**Excerpt**
========================================
How Jupiter and Saturn Formed From Mere Pebbles

D-brief
By Liz Kruesi
Aug 19, 2015 9:01 PMNov 20, 2019 2:37 AM

Newsletter

Sign up for our email newsletter for the latest science news
 

Scientists have long puzzled over how our solar system’s planets formed, because this isn’t a process they can watch unfold. Researchers have generally thought that Jupiter and Saturn grew out of collisions of smaller clumps of rock and ice, building up proto-planets called planetesimals. But the prevailing model produced far too many. Scientists’ new computer model found a way for these massive wonders to form from mere collections of pebbles.
========================================
**Stored records**
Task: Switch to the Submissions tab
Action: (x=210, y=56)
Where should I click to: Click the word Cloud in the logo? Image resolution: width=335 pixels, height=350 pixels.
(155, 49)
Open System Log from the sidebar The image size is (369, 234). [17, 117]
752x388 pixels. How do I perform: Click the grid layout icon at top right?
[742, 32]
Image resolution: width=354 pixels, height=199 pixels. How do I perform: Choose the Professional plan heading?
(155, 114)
========================================
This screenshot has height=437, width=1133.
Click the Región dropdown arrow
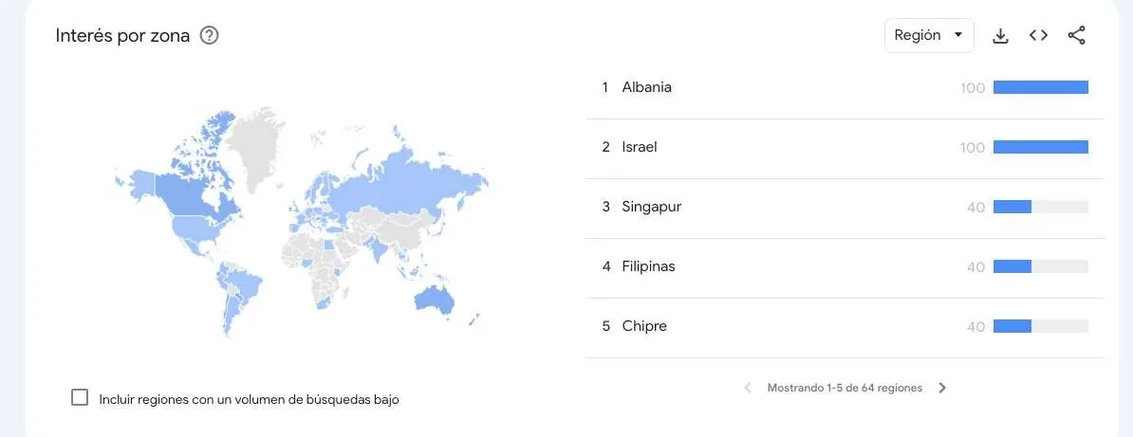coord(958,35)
========================================
**Work instructions**
From the article on how Jupiter and Saturn formed, write out everything from "Sign up for" down to "collections of pebbles.".

**Answer to this problem**
Sign up for our email newsletter for the latest science news
 

Scientists have long puzzled over how our solar system’s planets formed, because this isn’t a process they can watch unfold. Researchers have generally thought that Jupiter and Saturn grew out of collisions of smaller clumps of rock and ice, building up proto-planets called planetesimals. But the prevailing model produced far too many. Scientists’ new computer model found a way for these massive wonders to form from mere collections of pebbles.